Collected data entries
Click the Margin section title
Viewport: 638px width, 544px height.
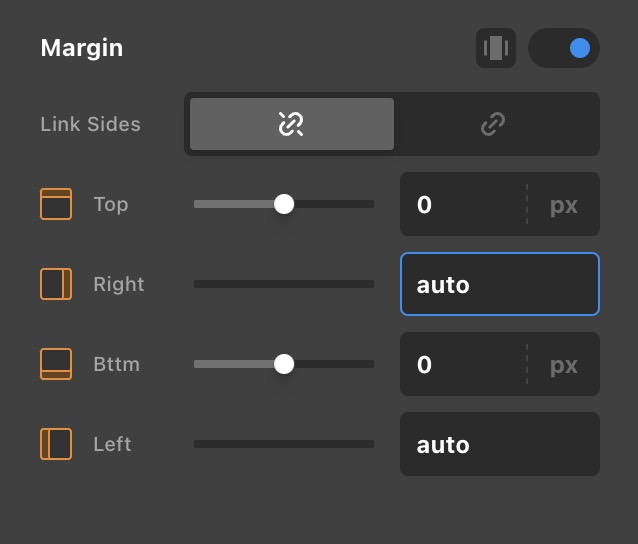click(x=82, y=48)
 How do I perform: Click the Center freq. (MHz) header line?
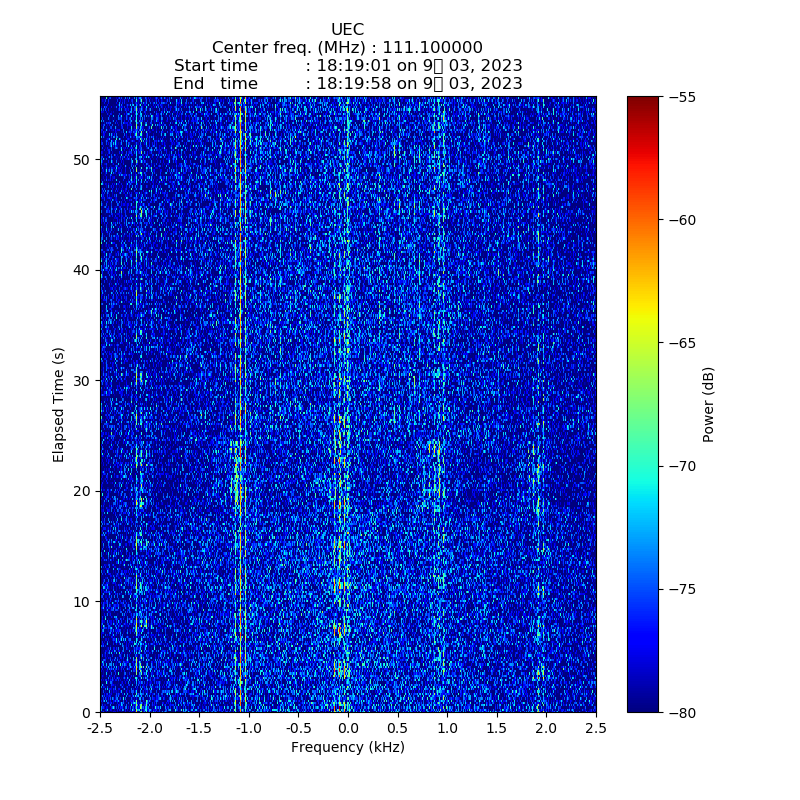pos(347,48)
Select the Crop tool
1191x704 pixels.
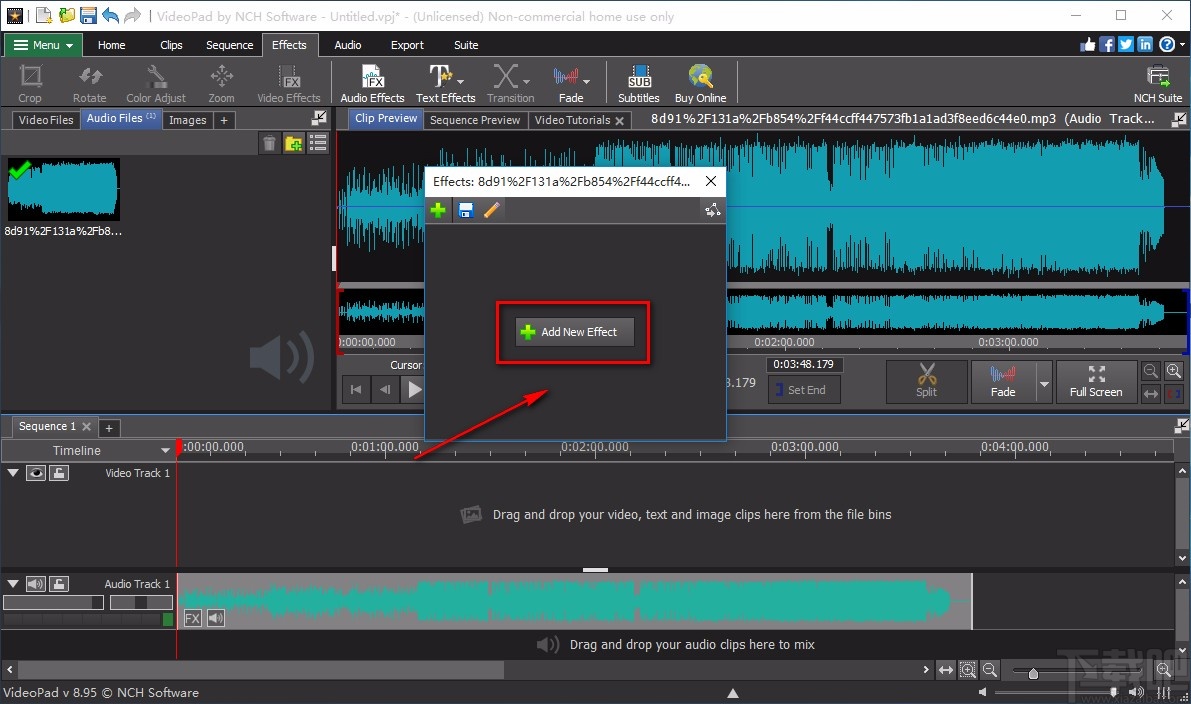pyautogui.click(x=29, y=82)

> [TASK INSTRUCTIONS]: Please repeat every record exactly, leaving the pictures out.

> [SOLUTION FOR THIS PROBLEM]:
Click the Margin section title
Viewport: 638px width, 544px height.
click(x=82, y=48)
 How do I perform: Click the Center freq. (MHz) header line?
pos(347,48)
Select the Crop tool
1191x704 pixels.
pyautogui.click(x=29, y=82)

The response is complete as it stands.